(Dataset records)

-*-*-

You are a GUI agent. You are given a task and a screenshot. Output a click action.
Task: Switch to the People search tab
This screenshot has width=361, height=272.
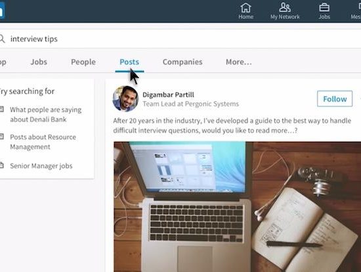click(83, 62)
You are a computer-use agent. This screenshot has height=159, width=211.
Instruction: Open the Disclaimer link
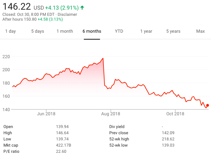click(x=67, y=14)
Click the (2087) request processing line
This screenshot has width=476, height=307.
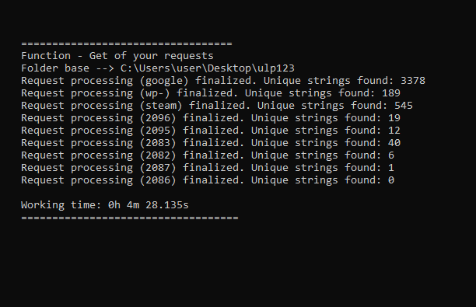tap(208, 168)
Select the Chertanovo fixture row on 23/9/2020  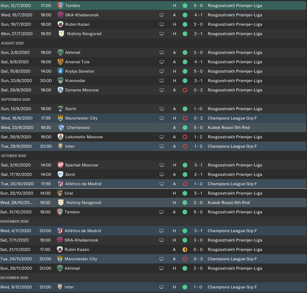click(x=153, y=127)
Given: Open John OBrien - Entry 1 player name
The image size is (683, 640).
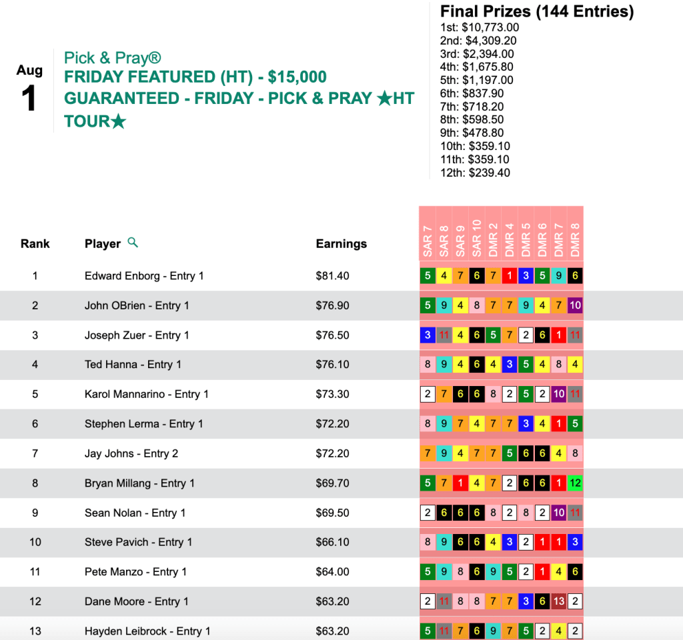Looking at the screenshot, I should 137,305.
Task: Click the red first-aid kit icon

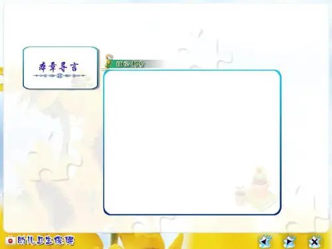Action: [x=11, y=240]

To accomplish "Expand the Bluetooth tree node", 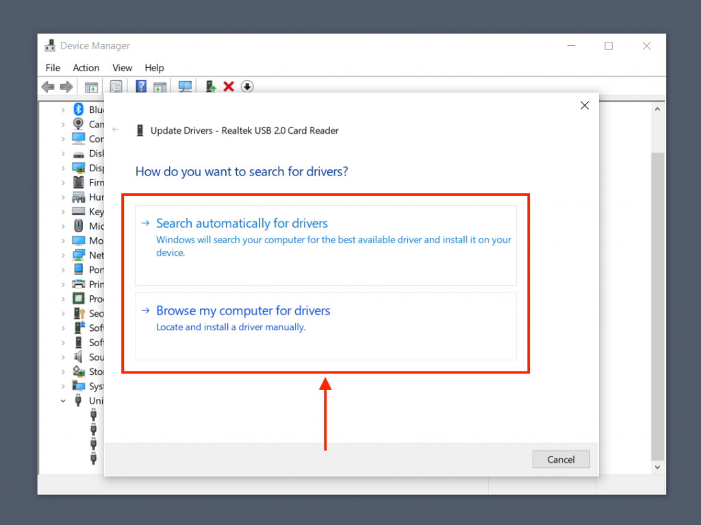I will 63,110.

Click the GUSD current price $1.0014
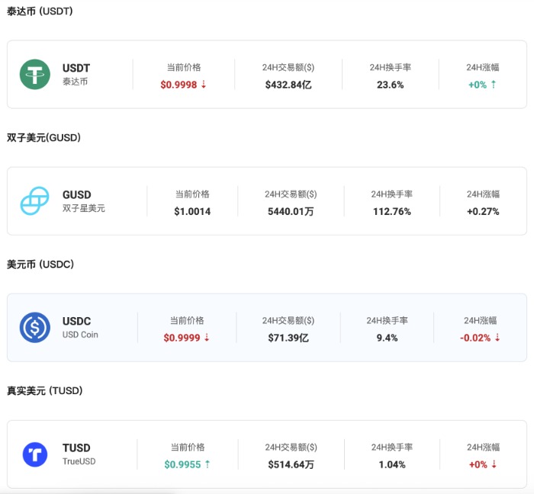(192, 211)
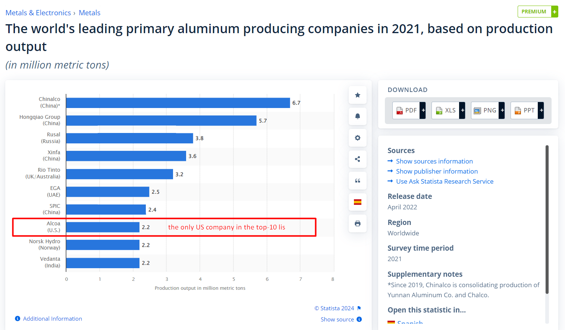Click the Additional Information link
Screen dimensions: 565x330
click(53, 318)

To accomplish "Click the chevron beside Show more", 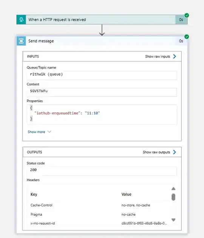I will click(49, 132).
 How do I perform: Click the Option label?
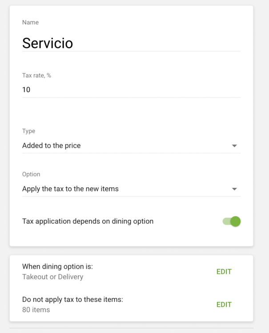[x=31, y=174]
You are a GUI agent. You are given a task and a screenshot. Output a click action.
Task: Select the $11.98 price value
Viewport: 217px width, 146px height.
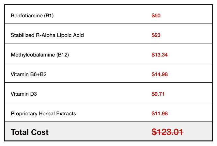tap(160, 114)
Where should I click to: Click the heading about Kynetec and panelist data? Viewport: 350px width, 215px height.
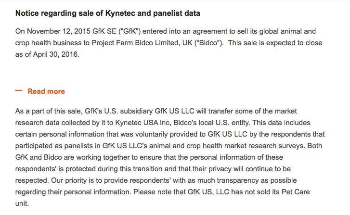point(108,13)
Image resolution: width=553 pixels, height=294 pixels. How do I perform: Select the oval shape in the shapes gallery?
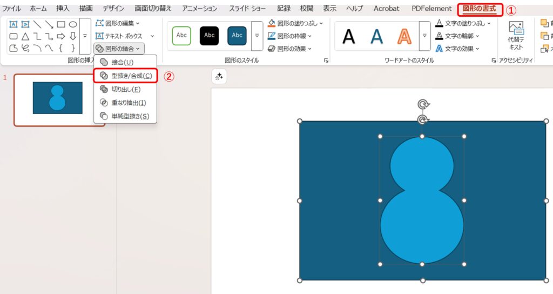click(73, 24)
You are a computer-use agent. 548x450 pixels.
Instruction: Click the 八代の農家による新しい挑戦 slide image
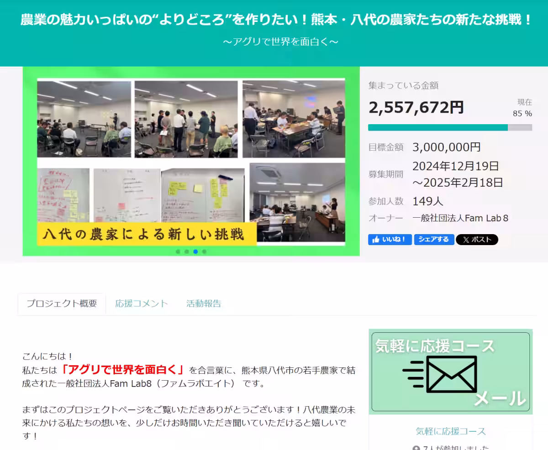[x=191, y=162]
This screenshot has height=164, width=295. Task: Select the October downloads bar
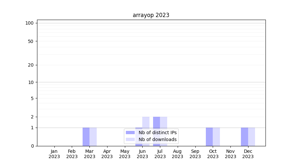(x=216, y=137)
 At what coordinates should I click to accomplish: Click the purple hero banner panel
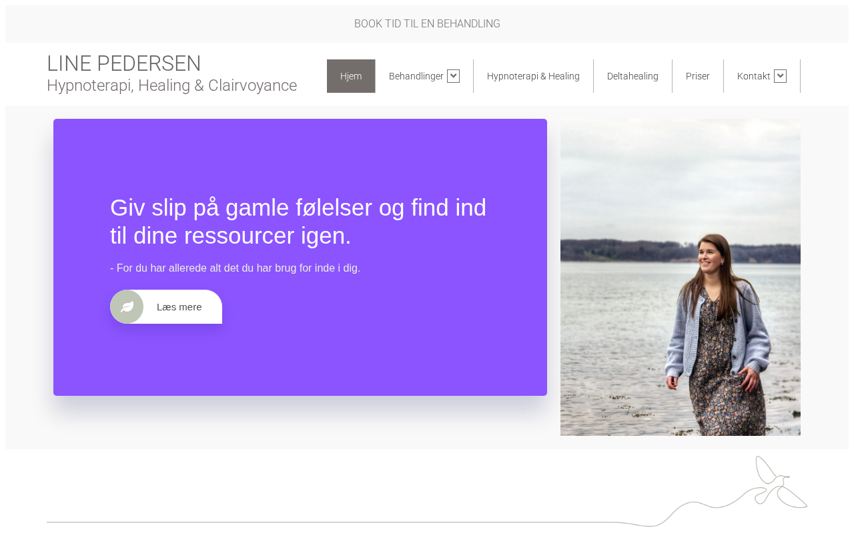(x=300, y=257)
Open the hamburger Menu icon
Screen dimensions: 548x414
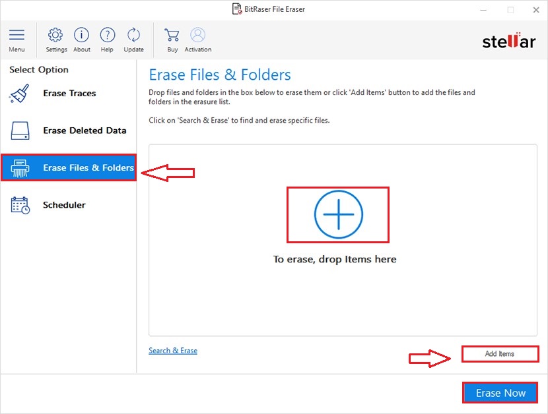[x=17, y=35]
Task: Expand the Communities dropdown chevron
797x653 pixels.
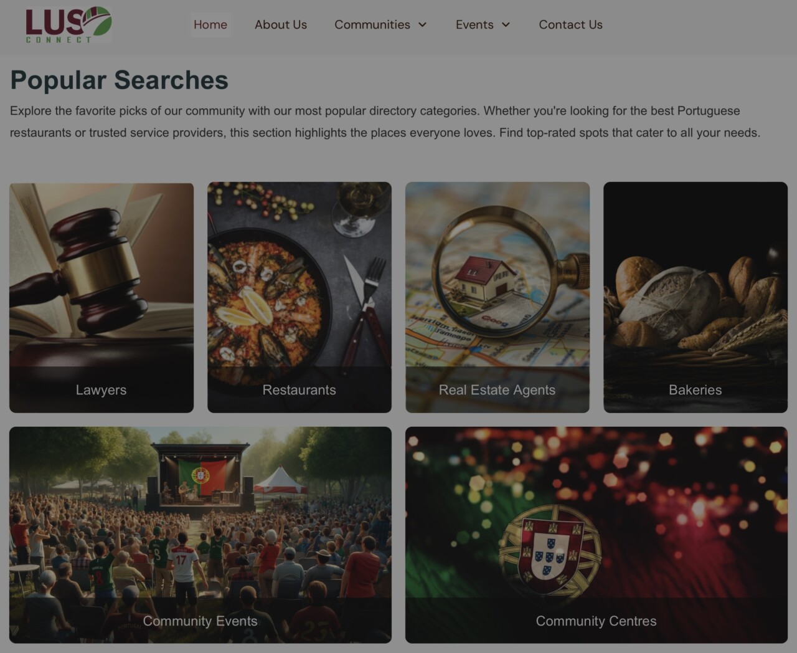Action: [423, 25]
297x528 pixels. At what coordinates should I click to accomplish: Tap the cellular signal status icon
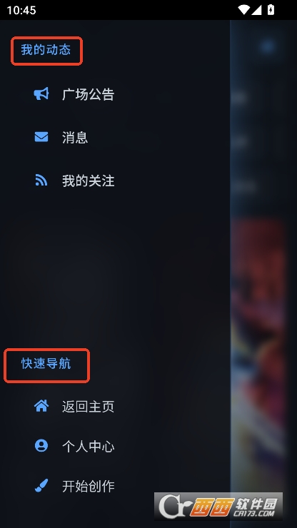pyautogui.click(x=256, y=10)
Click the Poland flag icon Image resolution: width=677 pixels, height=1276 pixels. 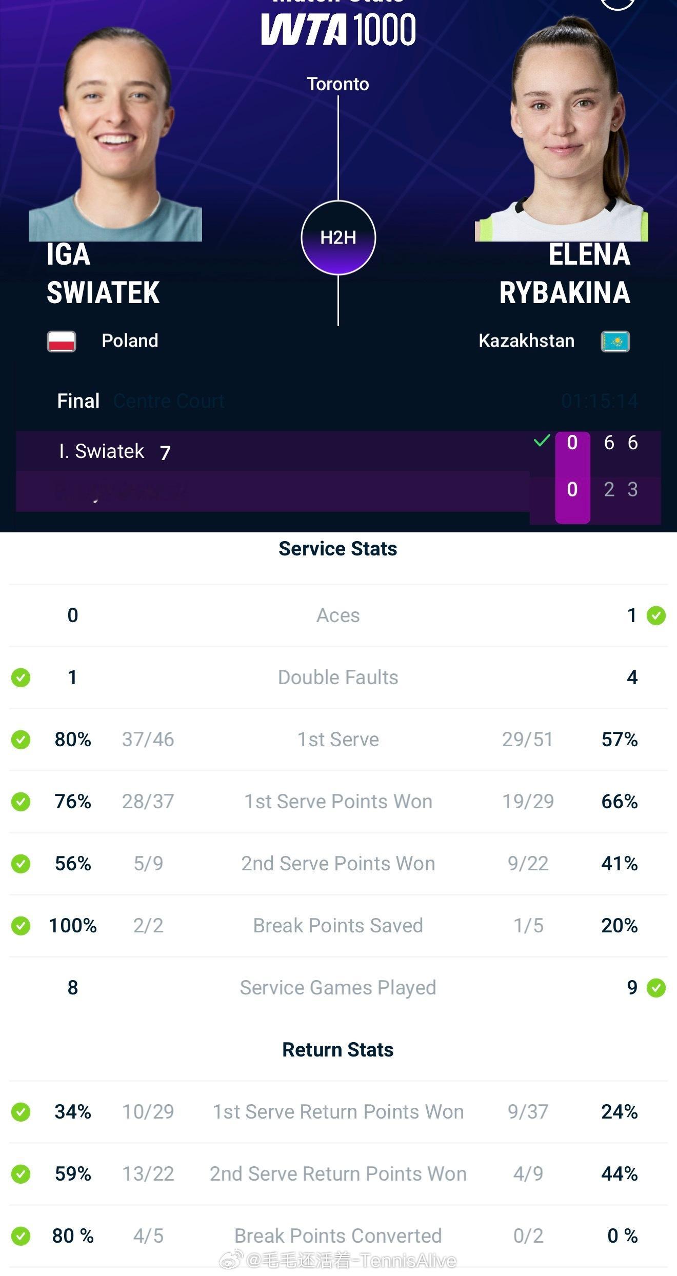62,341
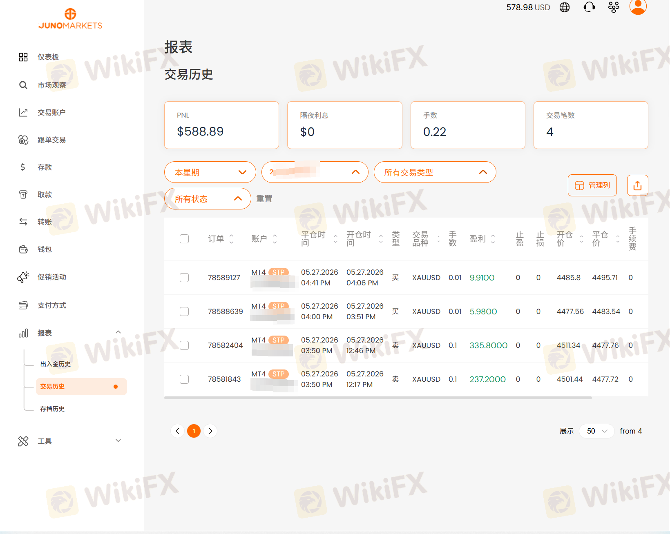The height and width of the screenshot is (534, 670).
Task: Go to next page arrow
Action: pyautogui.click(x=210, y=431)
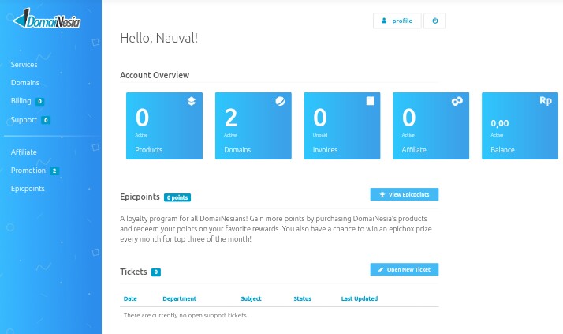Screen dimensions: 563x334
Task: Open the profile button
Action: point(397,21)
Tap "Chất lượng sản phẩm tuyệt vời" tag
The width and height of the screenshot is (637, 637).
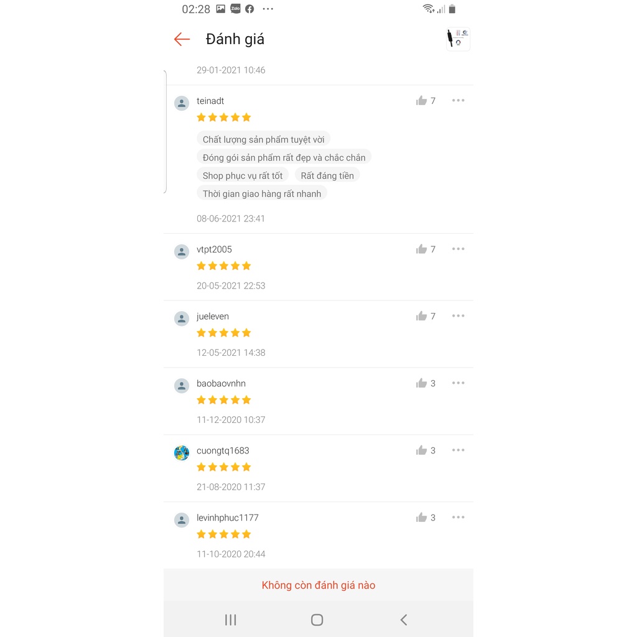(263, 139)
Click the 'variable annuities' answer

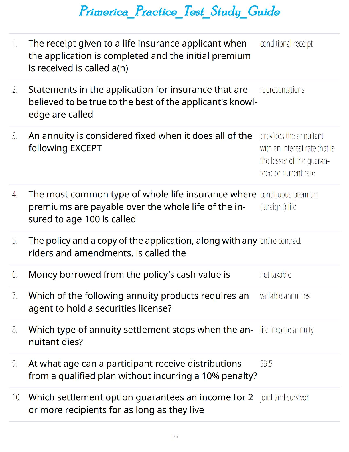[285, 296]
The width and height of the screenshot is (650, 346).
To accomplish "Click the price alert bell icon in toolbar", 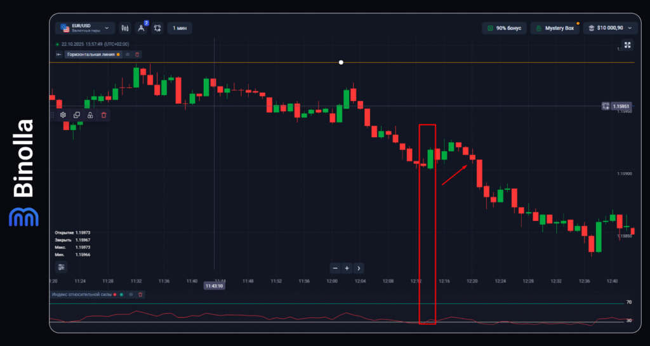I will point(157,28).
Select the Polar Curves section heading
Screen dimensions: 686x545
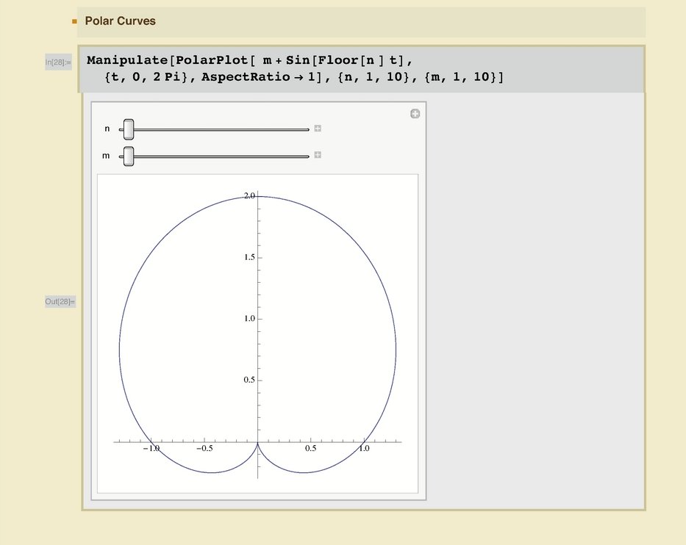[x=120, y=21]
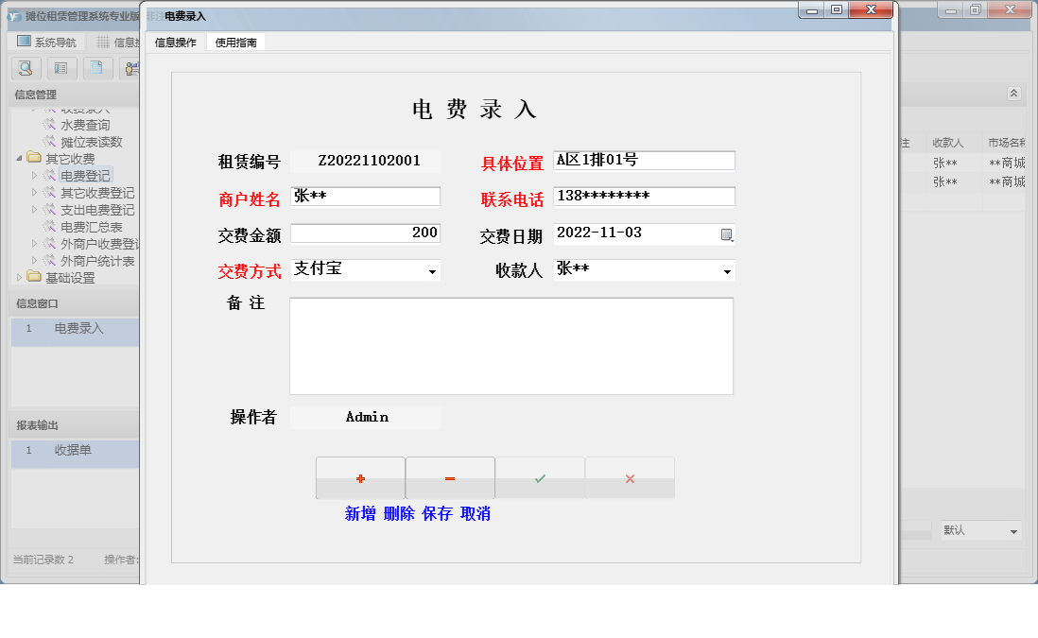
Task: Open the 信息操作 tab
Action: [176, 43]
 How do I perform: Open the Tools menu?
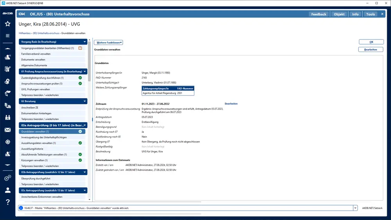[370, 14]
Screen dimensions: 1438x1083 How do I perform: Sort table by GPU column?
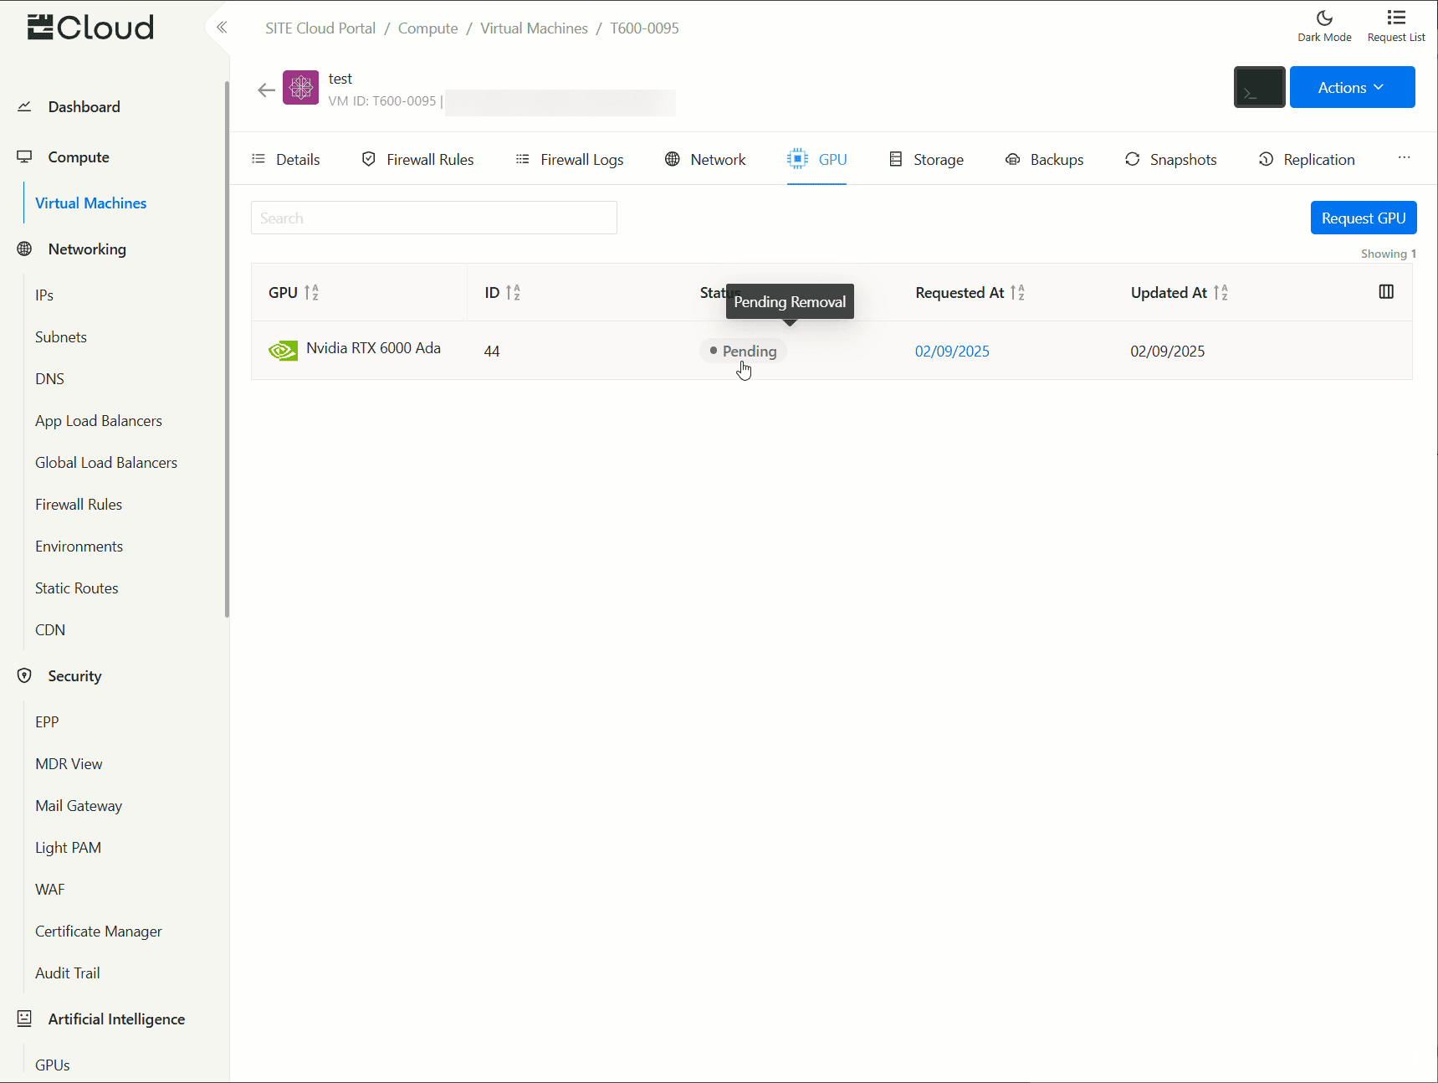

-*-*-

**EXERCISE PROMPT**
Look through the entries above, and wherever a line holds the string "computer", copy it.

**EXERCISE ANSWER**
You are a computer-use agent. This screenshot has height=159, width=211.
You are a computer-use agent. 548x450 pixels.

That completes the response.